**Prompt:** Print the listing below verbatim, keeping every line unchanged.

── Record excerpts ──

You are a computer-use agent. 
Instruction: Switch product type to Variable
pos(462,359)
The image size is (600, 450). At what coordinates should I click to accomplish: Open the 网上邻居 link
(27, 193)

───

**Task response:**
You are a computer-use agent. 
Instruction: Switch product type to Variable
pos(462,359)
The image size is (600, 450). At what coordinates should I click to accomplish: Open the 网上邻居 link
(27, 193)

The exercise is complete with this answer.